### WRITTEN PROBLEM
Copy the lines of the listing below exactly as they appear, starting with the line containing "Task: Click the 'yesterday' sub-item" and continuing through the end of the listing.

[Records]
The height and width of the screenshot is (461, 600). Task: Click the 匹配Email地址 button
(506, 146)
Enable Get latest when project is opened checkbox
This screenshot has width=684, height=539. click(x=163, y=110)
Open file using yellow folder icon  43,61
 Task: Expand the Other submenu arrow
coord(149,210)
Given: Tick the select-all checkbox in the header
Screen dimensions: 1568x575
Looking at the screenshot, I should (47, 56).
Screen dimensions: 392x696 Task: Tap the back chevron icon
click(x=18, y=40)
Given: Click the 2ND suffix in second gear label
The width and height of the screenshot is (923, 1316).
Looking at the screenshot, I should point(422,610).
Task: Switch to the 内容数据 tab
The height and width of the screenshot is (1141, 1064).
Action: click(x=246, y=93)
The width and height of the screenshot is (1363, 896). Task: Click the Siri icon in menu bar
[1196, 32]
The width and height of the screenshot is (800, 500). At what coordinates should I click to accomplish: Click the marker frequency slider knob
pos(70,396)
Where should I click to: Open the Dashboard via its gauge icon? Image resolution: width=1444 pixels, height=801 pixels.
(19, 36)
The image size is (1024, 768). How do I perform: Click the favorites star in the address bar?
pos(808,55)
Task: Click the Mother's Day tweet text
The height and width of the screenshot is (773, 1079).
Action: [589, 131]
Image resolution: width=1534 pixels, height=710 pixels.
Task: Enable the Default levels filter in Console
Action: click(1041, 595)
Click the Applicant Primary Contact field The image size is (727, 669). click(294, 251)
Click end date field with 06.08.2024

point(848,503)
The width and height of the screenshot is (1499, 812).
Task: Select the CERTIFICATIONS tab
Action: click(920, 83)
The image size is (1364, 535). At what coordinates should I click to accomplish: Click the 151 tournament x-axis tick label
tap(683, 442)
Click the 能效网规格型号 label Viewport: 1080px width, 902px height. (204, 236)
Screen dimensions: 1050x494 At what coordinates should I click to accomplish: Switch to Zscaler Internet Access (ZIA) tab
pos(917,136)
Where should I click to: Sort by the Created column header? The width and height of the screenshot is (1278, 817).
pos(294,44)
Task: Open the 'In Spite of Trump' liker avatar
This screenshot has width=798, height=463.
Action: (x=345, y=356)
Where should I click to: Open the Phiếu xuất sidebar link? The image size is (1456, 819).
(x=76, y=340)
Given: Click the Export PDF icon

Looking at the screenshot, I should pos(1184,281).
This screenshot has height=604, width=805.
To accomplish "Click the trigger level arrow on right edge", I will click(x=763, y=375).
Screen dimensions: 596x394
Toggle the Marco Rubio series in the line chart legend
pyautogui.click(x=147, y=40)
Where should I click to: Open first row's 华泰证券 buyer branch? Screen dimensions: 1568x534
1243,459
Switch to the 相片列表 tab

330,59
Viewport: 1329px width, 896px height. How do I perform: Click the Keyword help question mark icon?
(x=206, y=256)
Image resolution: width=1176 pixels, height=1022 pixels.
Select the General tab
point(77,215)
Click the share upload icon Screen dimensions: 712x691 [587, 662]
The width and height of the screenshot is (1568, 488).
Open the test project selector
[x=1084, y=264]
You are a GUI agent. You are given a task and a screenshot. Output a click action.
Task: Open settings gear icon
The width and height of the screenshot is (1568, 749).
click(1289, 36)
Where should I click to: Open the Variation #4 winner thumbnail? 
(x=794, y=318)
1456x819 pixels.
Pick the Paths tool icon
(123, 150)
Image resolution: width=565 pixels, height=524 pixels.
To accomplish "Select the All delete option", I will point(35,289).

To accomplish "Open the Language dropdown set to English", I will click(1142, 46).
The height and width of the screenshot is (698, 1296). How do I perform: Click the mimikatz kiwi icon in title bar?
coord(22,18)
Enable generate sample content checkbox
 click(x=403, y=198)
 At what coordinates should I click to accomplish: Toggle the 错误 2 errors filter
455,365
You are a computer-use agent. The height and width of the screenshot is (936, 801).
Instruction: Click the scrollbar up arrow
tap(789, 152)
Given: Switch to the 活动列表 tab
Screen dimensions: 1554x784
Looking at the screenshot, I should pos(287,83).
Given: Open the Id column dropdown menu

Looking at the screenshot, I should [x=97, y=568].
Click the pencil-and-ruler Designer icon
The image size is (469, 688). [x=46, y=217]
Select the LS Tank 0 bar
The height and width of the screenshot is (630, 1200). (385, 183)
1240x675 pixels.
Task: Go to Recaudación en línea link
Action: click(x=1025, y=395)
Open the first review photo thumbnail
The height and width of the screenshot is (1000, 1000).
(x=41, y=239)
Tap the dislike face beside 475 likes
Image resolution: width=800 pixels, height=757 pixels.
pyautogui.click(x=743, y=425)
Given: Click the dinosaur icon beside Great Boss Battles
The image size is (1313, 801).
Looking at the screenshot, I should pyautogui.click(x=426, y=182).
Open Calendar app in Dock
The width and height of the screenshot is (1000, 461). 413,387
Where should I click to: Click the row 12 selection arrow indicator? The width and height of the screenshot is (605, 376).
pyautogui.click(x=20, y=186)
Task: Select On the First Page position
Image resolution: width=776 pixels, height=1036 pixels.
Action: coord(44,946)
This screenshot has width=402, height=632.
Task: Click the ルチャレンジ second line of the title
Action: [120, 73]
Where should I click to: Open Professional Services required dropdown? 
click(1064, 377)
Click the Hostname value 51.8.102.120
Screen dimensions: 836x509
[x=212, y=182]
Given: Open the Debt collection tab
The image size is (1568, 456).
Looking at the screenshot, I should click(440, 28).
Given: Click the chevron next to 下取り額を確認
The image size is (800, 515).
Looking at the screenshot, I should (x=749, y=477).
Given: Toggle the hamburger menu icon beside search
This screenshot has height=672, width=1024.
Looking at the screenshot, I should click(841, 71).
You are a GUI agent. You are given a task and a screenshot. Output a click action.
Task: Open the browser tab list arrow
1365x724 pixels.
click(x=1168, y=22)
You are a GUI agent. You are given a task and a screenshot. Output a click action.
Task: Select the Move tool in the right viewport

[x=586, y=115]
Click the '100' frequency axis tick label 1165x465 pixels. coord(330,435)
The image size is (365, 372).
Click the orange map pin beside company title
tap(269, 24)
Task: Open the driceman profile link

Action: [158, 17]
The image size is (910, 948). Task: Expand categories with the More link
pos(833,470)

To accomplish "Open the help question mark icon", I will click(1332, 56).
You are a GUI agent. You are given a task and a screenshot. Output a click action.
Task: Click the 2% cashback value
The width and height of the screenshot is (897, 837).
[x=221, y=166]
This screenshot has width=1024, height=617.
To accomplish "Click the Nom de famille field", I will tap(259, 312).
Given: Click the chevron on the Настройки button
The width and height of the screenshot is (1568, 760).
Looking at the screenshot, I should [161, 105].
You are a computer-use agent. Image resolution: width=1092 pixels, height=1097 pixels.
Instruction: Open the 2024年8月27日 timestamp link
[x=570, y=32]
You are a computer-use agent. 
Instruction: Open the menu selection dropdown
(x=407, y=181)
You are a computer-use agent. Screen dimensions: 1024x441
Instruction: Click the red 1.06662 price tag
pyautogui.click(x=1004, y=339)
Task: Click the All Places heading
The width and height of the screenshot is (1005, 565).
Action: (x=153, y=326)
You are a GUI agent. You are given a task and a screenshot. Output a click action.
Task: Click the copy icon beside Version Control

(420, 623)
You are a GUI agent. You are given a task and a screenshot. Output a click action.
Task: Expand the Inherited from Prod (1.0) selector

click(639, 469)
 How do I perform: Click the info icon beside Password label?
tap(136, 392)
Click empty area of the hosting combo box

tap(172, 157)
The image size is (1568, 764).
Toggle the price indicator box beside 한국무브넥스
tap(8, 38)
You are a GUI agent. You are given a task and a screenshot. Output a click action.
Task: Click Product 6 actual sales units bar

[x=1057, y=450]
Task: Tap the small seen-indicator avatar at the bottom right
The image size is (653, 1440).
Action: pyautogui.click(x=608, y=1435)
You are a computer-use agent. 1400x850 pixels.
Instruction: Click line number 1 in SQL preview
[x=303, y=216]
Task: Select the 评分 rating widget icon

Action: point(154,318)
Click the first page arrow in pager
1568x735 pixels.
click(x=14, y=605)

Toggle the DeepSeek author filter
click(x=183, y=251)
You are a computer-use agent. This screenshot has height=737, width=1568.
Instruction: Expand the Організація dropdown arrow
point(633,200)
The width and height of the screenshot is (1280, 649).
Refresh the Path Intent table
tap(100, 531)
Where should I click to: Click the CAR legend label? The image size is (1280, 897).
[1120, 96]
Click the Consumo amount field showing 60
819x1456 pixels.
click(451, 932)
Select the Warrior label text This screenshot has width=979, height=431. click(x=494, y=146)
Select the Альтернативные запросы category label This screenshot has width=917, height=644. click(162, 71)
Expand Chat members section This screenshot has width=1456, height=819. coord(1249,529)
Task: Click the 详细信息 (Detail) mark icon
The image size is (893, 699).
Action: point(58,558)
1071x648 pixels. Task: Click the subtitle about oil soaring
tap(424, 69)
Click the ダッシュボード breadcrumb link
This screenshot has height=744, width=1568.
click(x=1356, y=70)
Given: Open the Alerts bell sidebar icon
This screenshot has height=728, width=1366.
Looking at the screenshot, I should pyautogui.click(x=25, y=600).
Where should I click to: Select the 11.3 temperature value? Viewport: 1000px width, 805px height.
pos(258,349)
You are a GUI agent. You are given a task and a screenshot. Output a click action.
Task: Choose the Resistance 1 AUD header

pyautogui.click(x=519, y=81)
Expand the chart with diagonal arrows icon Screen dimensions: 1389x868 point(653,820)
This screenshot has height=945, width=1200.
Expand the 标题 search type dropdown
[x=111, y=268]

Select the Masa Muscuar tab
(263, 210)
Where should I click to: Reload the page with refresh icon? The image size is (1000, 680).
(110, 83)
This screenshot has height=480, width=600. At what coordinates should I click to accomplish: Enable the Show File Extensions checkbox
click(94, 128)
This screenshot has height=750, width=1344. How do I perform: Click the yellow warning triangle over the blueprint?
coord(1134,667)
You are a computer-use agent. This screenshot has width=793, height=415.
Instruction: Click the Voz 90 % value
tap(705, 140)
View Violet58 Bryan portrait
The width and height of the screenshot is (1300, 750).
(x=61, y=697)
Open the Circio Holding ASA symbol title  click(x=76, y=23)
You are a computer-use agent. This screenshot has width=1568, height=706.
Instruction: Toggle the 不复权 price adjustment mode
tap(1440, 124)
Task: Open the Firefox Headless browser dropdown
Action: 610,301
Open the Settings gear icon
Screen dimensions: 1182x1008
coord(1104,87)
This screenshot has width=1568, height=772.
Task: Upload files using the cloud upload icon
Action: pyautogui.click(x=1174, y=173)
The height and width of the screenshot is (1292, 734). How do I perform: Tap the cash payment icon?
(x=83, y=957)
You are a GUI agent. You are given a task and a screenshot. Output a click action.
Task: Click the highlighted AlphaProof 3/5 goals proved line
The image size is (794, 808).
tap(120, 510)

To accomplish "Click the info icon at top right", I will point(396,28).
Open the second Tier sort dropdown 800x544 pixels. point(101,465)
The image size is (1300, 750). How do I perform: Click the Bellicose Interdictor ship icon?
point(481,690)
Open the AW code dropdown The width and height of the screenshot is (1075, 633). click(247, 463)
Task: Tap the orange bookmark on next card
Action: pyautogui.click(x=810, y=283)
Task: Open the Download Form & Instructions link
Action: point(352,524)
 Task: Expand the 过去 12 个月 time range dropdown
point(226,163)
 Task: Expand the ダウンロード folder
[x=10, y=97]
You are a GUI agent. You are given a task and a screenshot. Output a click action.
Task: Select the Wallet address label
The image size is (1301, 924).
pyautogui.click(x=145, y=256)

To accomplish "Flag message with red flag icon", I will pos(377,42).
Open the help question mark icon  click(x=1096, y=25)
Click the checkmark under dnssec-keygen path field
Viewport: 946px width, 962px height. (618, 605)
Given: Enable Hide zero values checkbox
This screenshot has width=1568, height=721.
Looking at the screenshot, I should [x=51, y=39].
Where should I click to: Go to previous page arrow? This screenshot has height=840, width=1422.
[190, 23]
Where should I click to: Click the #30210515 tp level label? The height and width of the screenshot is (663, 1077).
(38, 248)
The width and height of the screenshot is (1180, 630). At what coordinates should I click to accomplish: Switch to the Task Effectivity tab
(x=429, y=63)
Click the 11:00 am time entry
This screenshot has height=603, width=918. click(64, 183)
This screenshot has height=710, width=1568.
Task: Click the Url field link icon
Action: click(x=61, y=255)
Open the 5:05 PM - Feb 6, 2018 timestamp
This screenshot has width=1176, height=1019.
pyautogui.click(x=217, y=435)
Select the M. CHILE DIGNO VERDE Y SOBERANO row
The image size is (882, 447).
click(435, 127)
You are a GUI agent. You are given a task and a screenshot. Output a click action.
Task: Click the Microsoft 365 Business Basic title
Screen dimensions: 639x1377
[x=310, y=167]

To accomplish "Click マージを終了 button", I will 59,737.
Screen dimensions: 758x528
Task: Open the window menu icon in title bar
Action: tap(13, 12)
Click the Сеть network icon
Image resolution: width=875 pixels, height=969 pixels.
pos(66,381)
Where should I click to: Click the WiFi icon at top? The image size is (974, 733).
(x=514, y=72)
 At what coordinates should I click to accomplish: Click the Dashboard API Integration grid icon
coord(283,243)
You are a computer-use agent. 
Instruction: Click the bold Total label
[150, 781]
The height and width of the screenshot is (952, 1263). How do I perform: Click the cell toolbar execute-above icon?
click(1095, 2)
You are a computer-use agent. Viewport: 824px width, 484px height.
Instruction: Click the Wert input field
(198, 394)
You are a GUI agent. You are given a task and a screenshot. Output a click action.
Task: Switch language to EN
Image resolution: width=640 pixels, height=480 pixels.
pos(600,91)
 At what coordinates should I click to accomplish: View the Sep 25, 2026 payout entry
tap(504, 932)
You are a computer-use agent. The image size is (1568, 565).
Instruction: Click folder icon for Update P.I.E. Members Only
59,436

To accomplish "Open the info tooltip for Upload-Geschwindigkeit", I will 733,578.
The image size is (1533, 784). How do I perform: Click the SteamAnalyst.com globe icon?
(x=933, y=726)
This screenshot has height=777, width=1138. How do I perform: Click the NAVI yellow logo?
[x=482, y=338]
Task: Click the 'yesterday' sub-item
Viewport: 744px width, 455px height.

### CORRECT OUTPUT
Task: Click the 'yesterday' sub-item
Viewport: 744px width, 455px height.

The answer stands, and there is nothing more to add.